Prompt => Repeat verbatim, and only, the lines of the data below, beginning at the line that contains "Task: Go back to the previous page" and stopping after the line that contains "has height=801, width=1903.".

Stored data
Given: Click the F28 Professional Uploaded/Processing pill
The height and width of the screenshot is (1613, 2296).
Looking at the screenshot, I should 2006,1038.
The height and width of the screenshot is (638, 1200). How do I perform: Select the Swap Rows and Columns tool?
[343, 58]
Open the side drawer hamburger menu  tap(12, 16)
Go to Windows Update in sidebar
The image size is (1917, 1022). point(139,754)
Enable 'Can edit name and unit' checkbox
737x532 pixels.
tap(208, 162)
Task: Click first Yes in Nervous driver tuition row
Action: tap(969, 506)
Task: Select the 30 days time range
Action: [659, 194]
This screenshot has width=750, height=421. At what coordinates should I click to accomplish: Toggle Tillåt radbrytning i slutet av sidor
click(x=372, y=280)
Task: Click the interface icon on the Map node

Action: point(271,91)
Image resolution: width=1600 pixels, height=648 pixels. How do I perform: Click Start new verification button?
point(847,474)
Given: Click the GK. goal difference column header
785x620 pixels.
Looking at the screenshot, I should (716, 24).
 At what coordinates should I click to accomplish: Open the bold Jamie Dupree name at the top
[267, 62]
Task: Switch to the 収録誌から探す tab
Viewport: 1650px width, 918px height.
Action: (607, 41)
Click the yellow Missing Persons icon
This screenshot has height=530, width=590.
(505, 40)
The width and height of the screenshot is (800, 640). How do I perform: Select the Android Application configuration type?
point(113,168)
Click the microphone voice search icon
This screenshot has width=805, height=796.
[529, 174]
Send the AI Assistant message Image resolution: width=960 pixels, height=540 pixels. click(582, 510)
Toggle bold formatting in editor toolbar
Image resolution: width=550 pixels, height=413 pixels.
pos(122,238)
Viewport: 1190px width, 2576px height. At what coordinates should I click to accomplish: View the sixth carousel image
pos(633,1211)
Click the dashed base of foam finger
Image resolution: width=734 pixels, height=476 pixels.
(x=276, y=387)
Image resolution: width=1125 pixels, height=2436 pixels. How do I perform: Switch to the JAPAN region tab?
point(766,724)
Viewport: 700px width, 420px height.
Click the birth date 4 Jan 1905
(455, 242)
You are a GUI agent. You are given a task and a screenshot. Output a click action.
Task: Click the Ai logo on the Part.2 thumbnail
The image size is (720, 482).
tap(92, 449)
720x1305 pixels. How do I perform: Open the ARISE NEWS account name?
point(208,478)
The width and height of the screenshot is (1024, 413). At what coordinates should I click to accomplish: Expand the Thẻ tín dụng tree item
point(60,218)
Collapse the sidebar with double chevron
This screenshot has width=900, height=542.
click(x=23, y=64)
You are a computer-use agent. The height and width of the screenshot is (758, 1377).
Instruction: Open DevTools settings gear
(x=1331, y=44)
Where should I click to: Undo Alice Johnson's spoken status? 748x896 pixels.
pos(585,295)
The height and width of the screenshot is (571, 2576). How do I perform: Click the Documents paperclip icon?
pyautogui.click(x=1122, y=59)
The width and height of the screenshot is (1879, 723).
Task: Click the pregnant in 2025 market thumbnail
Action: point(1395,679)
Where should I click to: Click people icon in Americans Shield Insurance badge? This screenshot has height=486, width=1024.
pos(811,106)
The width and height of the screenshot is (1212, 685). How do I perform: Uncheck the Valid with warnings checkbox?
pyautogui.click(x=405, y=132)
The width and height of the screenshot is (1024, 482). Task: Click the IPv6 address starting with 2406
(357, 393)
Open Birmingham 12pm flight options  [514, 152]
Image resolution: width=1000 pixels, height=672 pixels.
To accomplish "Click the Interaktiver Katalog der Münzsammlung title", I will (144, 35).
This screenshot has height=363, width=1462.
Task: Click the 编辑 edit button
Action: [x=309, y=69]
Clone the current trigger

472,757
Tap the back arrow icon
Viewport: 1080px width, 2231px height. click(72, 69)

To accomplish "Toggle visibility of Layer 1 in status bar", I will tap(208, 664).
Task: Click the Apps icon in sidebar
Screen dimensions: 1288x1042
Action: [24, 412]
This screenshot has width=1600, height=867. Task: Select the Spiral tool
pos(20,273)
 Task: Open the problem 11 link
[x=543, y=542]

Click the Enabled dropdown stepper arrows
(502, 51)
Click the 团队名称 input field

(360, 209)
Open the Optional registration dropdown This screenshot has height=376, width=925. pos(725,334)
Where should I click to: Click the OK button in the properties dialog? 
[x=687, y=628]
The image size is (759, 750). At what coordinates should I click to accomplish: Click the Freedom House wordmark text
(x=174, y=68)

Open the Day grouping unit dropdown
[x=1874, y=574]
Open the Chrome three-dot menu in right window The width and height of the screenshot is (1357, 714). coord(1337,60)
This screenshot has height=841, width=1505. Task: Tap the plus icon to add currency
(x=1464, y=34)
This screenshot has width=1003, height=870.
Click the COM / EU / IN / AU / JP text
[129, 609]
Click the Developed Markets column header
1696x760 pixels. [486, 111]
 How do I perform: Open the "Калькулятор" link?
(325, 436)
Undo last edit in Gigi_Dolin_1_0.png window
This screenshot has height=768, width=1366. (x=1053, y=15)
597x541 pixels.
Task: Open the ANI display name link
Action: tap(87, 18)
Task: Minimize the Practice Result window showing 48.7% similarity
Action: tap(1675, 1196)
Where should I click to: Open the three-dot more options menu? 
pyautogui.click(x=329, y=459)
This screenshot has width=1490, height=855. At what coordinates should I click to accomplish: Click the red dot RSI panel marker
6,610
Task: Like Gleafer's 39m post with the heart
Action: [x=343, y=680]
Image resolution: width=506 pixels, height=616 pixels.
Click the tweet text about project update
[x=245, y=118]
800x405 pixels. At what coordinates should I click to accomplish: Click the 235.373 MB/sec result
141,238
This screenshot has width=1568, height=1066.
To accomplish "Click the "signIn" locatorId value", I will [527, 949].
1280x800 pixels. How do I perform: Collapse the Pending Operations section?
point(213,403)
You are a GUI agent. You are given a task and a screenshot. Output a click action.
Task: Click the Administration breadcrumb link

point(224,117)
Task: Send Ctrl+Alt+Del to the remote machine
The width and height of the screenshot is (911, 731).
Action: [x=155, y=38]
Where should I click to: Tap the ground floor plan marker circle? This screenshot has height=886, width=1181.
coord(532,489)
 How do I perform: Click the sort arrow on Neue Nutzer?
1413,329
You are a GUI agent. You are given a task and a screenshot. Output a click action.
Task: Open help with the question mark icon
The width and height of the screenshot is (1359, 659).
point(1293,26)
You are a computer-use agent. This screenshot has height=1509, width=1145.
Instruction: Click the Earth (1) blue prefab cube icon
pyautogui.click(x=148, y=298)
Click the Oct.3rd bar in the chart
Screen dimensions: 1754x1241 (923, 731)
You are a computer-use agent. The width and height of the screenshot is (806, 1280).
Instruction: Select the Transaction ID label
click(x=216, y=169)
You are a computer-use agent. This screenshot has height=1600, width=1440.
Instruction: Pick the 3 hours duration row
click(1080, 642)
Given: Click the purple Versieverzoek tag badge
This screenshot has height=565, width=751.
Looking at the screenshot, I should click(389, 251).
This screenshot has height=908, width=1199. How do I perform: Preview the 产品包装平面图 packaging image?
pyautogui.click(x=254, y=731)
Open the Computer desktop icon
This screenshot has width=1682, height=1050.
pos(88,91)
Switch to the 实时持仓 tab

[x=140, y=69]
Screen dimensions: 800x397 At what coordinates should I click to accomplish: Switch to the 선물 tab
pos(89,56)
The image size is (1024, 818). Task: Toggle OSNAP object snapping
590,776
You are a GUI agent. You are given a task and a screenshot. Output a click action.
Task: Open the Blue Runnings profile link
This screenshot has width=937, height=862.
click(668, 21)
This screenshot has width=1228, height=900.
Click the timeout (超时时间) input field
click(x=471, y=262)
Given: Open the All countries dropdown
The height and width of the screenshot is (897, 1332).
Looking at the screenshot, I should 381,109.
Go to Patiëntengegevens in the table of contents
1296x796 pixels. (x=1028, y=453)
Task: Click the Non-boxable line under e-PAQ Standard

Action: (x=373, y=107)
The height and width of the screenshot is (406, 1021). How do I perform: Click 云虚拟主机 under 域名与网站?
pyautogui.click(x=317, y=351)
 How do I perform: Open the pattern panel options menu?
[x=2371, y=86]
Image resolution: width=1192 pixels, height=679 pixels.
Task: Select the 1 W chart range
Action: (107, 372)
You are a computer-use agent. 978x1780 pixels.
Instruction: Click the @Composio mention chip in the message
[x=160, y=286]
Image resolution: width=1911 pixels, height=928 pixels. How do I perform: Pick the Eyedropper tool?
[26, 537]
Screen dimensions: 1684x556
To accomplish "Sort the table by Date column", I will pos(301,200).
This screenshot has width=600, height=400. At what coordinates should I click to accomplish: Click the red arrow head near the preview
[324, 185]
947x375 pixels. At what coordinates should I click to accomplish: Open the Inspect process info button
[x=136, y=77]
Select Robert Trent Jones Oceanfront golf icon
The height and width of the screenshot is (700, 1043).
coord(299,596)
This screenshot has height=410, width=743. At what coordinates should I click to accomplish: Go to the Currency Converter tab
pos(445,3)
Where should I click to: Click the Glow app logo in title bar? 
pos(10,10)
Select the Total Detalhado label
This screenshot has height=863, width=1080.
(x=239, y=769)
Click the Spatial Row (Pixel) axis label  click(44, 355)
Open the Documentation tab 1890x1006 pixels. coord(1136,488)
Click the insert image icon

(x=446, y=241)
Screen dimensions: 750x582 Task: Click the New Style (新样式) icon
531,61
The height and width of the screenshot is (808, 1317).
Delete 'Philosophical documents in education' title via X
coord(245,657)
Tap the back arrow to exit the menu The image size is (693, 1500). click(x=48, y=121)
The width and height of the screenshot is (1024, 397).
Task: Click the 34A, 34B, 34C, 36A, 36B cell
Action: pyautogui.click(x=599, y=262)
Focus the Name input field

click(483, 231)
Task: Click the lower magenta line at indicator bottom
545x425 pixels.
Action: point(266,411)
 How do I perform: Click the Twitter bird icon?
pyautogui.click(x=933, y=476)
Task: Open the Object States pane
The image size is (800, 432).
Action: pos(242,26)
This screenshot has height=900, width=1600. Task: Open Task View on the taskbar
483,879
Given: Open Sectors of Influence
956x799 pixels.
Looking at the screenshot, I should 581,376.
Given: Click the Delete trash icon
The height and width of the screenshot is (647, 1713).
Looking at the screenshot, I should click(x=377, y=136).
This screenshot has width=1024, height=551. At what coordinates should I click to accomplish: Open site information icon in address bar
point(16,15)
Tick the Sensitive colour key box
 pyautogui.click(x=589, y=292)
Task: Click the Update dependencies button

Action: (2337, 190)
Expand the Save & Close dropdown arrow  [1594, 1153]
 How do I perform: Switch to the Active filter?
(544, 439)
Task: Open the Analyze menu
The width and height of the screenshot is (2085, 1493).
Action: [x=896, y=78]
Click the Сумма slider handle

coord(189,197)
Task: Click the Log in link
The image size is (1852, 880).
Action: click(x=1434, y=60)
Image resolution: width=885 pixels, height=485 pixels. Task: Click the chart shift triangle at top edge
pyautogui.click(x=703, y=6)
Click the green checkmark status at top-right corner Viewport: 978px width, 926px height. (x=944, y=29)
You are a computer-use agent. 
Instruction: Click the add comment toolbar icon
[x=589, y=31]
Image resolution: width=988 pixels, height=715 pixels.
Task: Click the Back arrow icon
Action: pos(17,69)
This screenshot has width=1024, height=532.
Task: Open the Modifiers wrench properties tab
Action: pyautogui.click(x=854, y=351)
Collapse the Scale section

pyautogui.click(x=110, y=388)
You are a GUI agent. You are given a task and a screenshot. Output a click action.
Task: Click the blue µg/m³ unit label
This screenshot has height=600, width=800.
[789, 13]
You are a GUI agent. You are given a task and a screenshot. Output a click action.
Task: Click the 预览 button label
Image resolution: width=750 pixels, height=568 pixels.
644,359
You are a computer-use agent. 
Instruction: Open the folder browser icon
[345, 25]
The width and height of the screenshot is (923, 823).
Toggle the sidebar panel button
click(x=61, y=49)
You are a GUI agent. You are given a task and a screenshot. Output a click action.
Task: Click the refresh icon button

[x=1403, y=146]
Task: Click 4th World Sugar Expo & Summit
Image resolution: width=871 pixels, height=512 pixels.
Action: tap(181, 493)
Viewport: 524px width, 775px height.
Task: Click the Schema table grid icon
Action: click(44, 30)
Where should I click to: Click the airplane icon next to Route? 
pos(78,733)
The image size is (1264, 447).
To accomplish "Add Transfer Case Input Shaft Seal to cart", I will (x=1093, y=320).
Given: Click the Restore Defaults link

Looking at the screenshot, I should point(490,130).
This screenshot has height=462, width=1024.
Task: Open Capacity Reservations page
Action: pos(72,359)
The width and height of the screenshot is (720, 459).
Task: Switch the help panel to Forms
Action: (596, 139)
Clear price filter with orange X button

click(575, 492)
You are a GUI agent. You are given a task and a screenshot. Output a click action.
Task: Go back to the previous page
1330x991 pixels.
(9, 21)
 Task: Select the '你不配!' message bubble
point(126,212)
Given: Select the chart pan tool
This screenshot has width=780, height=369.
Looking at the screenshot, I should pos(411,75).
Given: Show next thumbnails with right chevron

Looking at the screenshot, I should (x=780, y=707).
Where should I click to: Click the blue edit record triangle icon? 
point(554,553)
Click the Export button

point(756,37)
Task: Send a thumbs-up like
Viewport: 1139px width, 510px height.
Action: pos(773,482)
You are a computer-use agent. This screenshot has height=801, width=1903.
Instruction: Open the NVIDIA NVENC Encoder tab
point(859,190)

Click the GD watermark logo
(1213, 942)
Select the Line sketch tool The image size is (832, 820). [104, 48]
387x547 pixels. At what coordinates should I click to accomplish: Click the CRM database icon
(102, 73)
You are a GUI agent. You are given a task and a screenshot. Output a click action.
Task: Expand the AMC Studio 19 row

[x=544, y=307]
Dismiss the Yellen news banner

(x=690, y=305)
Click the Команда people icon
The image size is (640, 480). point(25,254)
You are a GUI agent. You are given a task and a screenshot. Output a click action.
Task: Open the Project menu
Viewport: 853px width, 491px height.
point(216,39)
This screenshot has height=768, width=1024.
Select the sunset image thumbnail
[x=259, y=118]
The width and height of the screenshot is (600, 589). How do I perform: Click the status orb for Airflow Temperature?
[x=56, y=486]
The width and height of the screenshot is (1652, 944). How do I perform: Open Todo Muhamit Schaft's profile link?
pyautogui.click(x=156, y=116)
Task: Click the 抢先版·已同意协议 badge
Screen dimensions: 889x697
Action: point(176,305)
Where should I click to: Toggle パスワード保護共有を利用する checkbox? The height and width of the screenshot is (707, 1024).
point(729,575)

Expected output =>
Task: Go back to the previous page
1330x991 pixels.
(9, 21)
 Task: Select the '你不配!' message bubble
point(126,212)
Given: Select the chart pan tool
This screenshot has width=780, height=369.
Looking at the screenshot, I should pos(411,75).
Given: Show next thumbnails with right chevron

Looking at the screenshot, I should (x=780, y=707).
Where should I click to: Click the blue edit record triangle icon? 
point(554,553)
Click the Export button

point(756,37)
Task: Send a thumbs-up like
Viewport: 1139px width, 510px height.
Action: pos(773,482)
You are a computer-use agent. This screenshot has height=801, width=1903.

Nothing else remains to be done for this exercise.